_Set problem 1_: Reproduce the listing below word for word, from the line with "The height and width of the screenshot is (752, 1568)." up to and including the line with "This screenshot has width=1365, height=678.". Leave the pictures out of your answer.
§
Experience Wamakersvlei Beach Farm with nature guide, Justin Hawthorne
Spinnekopblom! The unmistakable maroon-petalled flower with frilly yellowish margins caught the low hanging sun’s soft light. Against the crisp backdrop of the rolling white sand dunes, and standing a mere one-foot tall, was the beautiful Spider Lily – a member of the Iris Family and one of many spring blooms which make the West Coast a floral fanatics heaven!
Spinnekopblom – Spider Lilies – at Historic Wamakersvlei
We were nearing the end of a circular sunset walk across the salt pans and sand dunes at Wamakersvlei Beach Farm when we spotted our first of many Spider Lilies. Nestled between Cape Nature’s Rocherpan Nature Reserve and the little coastal village of Dwarskersbos lies the historic Wamakersvlei – literally translating to “wagon maker’s wetland” which alludes to activities of years gone by. The farm lies on the western edge of the so-called Sandveld region, which stretches between Melkbosstrand and Elands Bay along the West Coast, and eastward across the Swartland towards Porterville, forming part of our botanically rich Cape Floristic Region.
A Spring Stay
Staying over in mid-spring meant that the landscape was splashed with colour. Open, sandy patches were transformed into dense mats of little lilac Drumsticks (Zaluzianskya villosa) and between the larger shrubs on the dunes bright red Sandlelies (Babiana hirsute) stood proudly. The edges surrounding all of the dry salt pans were adorned with rainbow colours of glistening Bokbaai Vygies (Cleretum bellidiforme) – a fan favourite. Away from the dunes tall Rooi Salie (Salvia lanceolata) caught our eye, as it does with passing Southern Double-Collared Sunbirds. Its fragrant leaves have a lemon and pepper scent making it of great benefit in the kitchen. Closer to the ground stood the stick-man like Pienk Koringbloms (Lapeirousia anceps) – with dainty markings acting as nectar guides to long-proboscid flies which pollinate these geophytes.
The spinnekopblomme, Ferraria variabilis and Ferraria foliosa, were both flowering across the farm. These conspicuously shaped flowers have incredible patterns and details, yet come in rather uninspiring colours – mostly dull yellow, green, brown and maroon. What they lack in colour they make up in strong fragrance, although not everyone finds the scent appealing!
§
_Set problem 2_: List every scientific plant name that appears in the text about Wamakersvlei Beach Farm.

_Listed records_:
§
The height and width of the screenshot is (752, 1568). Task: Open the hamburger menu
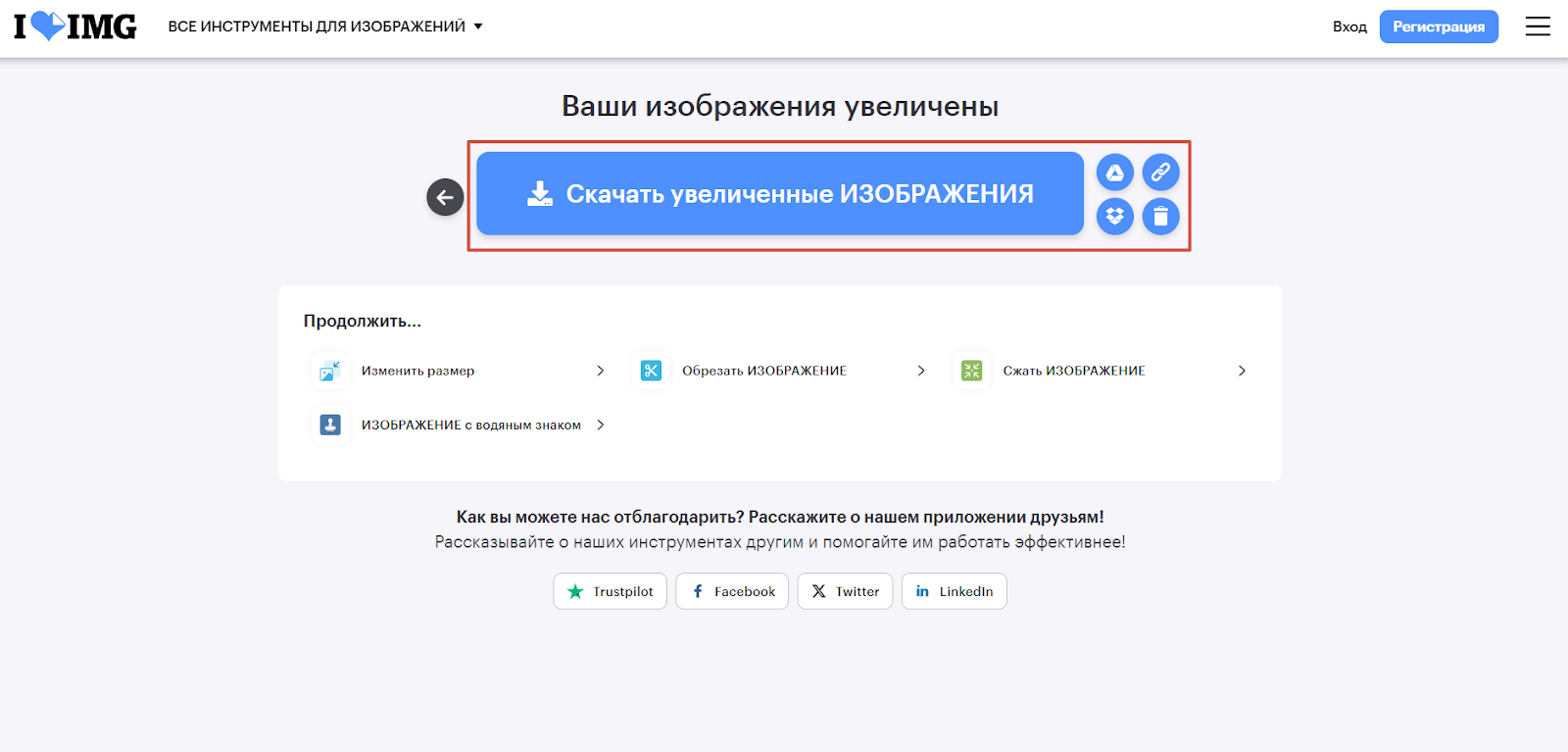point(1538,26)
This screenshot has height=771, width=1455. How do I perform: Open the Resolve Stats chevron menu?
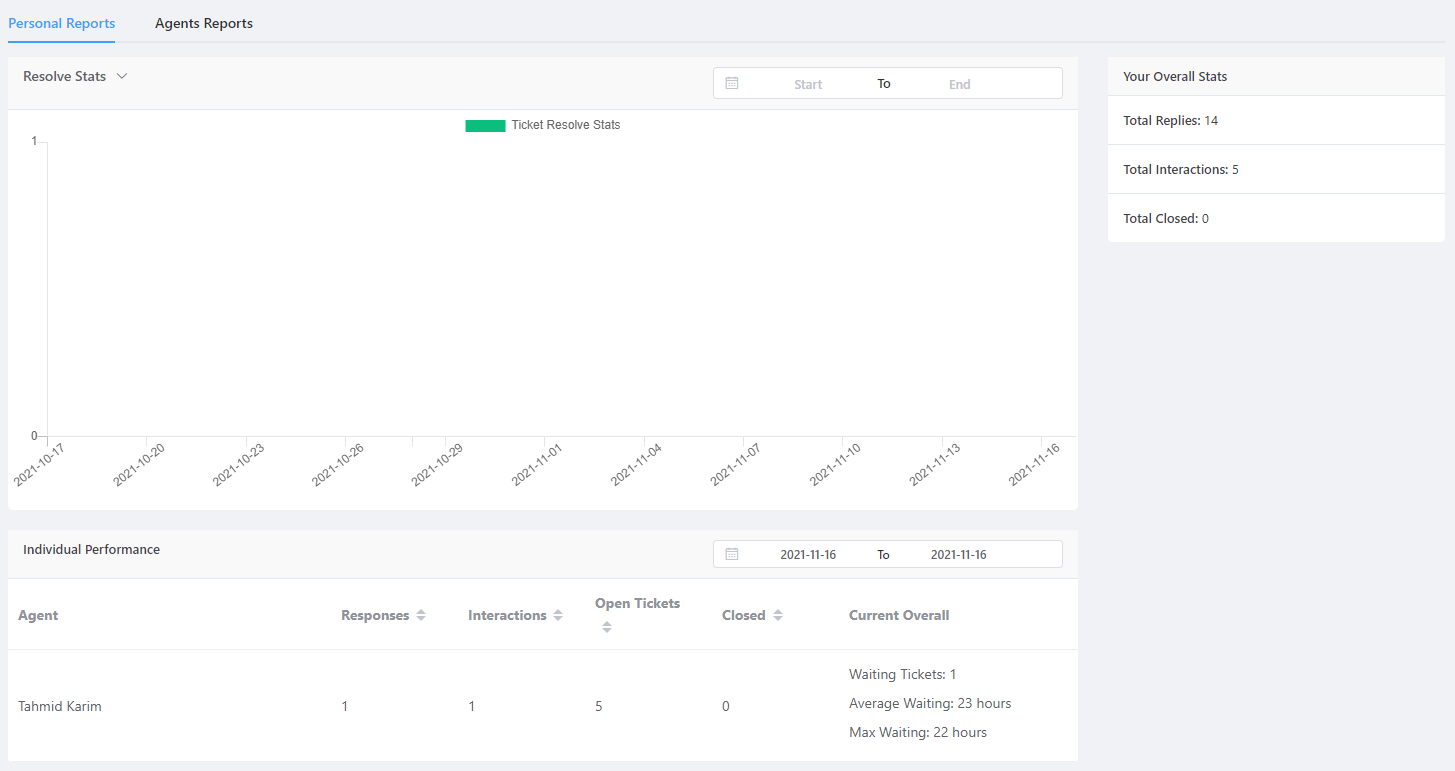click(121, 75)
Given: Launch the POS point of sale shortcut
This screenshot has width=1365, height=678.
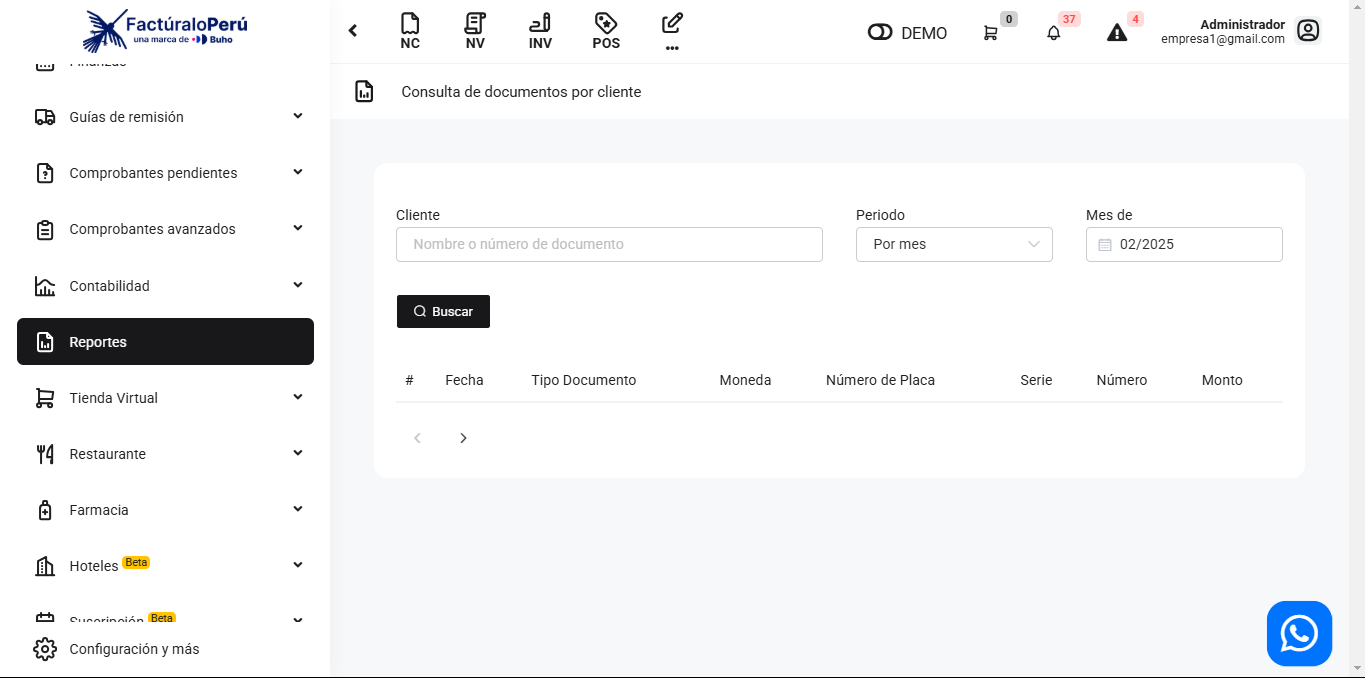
§
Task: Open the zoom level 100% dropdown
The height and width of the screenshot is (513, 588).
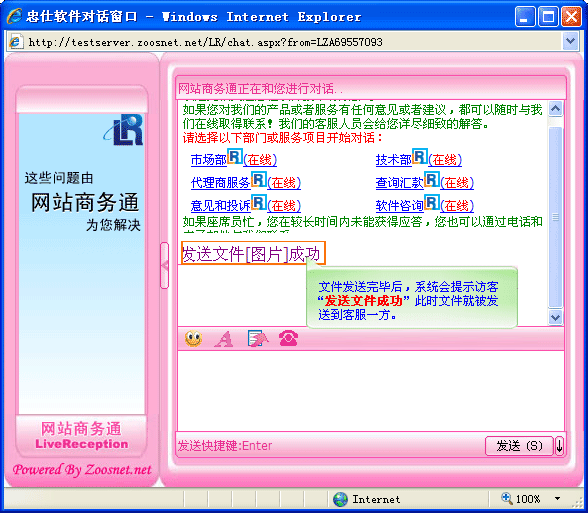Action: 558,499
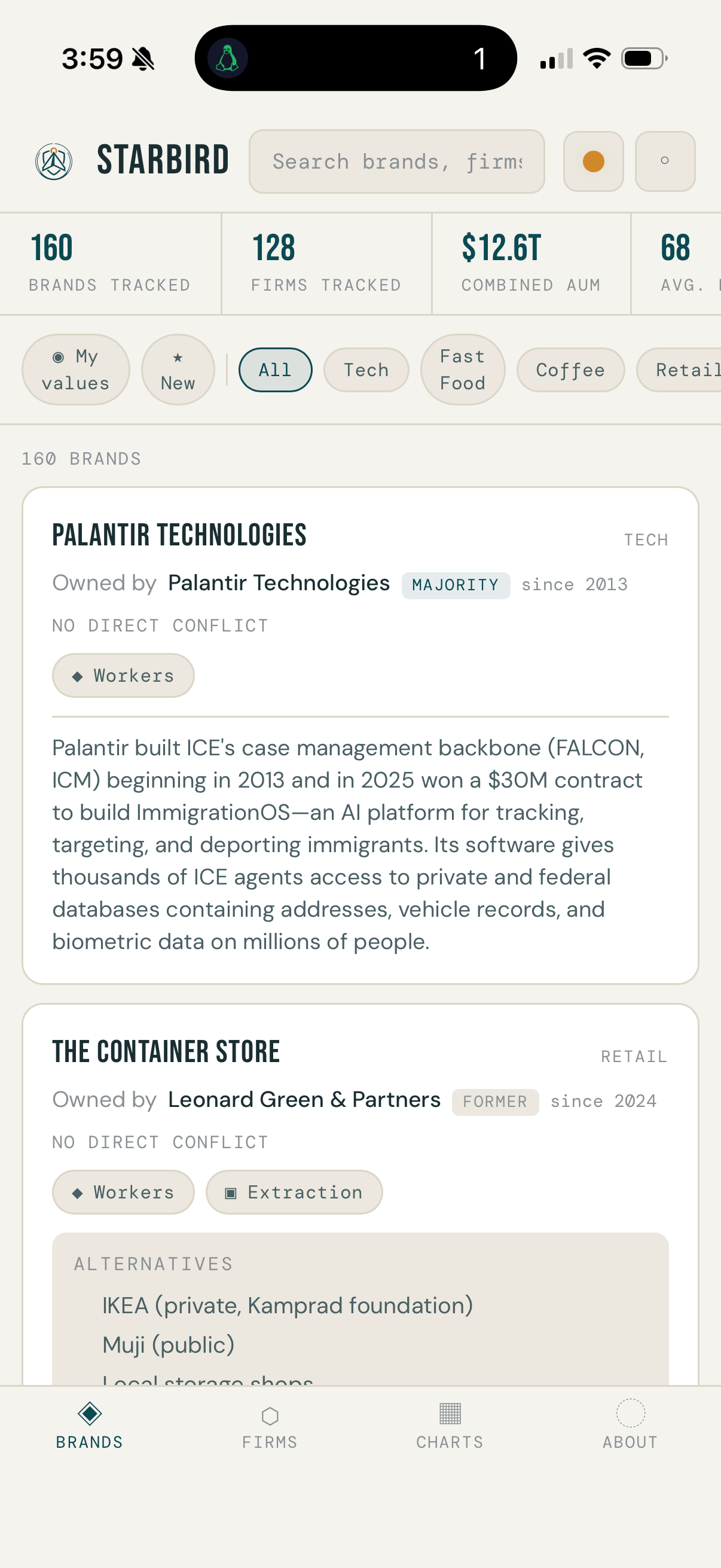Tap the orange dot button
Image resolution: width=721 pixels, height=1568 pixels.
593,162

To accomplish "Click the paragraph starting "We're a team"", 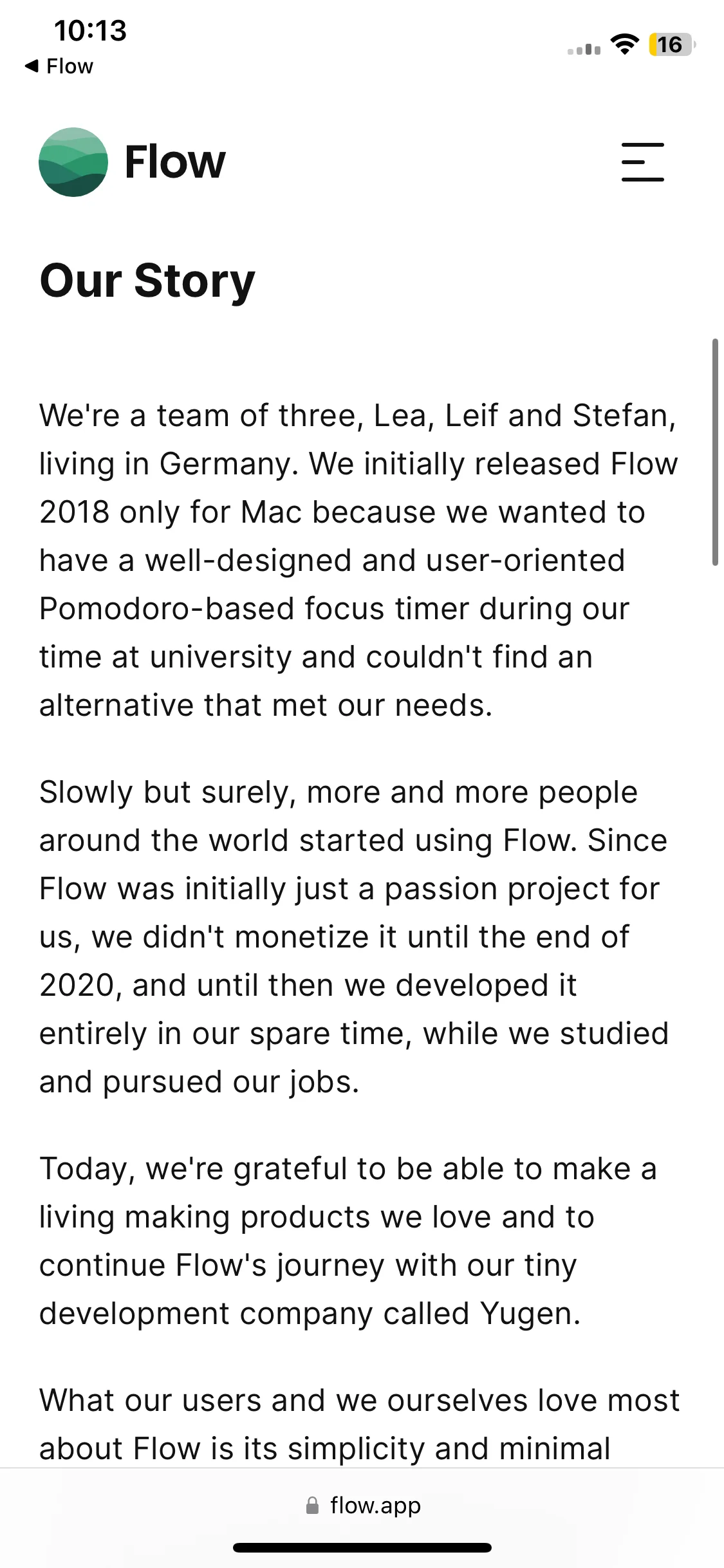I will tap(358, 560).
§
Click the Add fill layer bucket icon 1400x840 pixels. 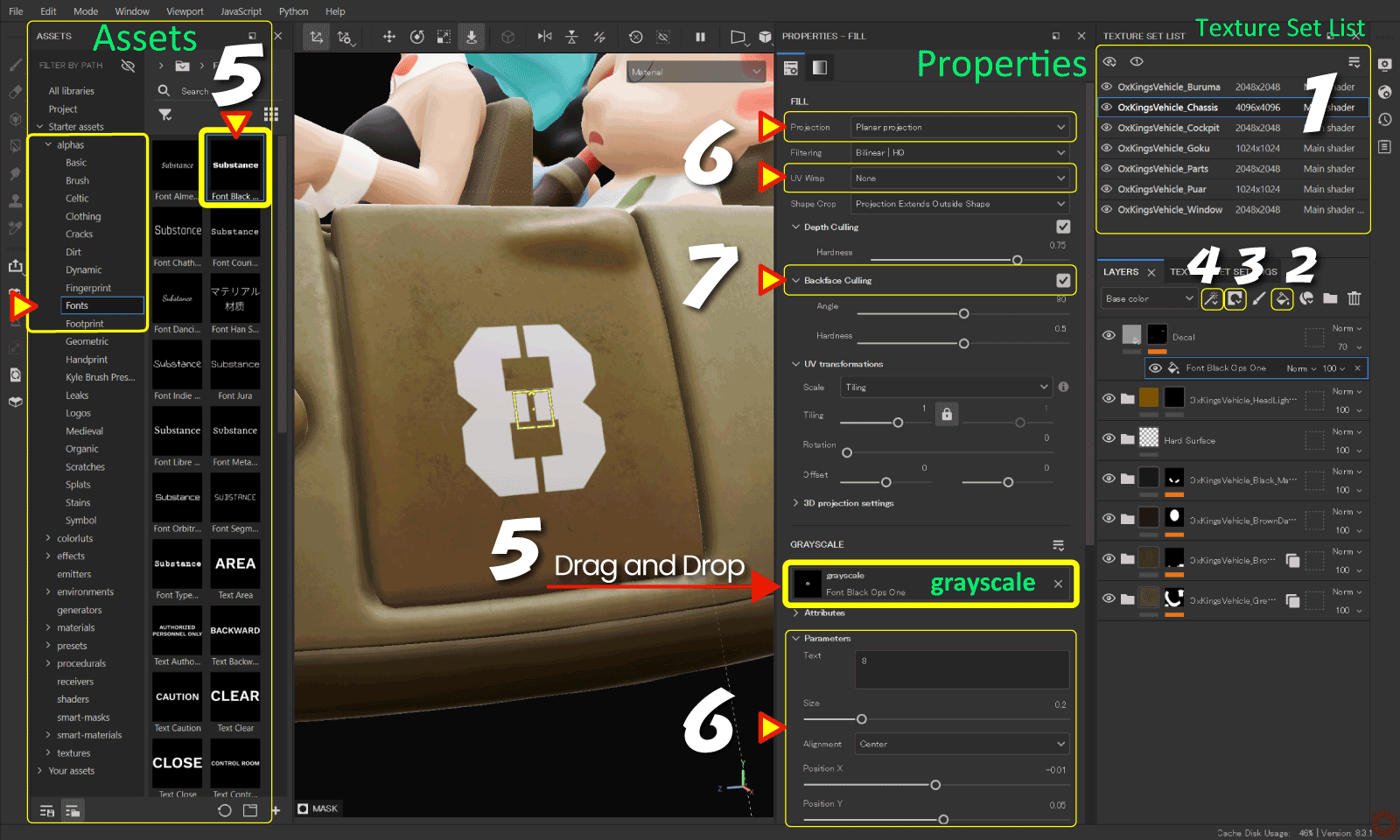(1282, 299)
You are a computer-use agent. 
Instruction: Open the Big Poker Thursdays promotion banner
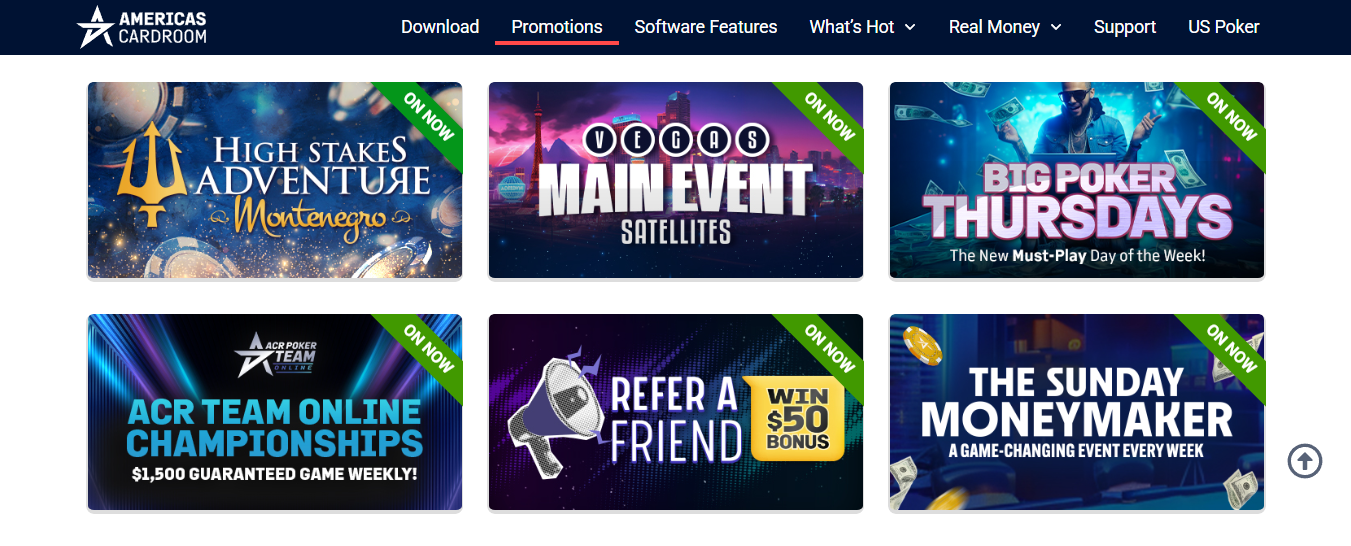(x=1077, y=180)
§
_Task response 1_:
The height and width of the screenshot is (752, 1568). Task: Open the hamburger menu
point(1538,26)
This screenshot has height=771, width=1455. How do I perform: Open the Resolve Stats chevron menu?
click(121, 75)
Given: Launch the POS point of sale shortcut
This screenshot has width=1365, height=678.

_Task response 2_:
- Zaluzianskya villosa
- Babiana hirsute
- Cleretum bellidiforme
- Salvia lanceolata
- Lapeirousia anceps
- Ferraria variabilis
- Ferraria foliosa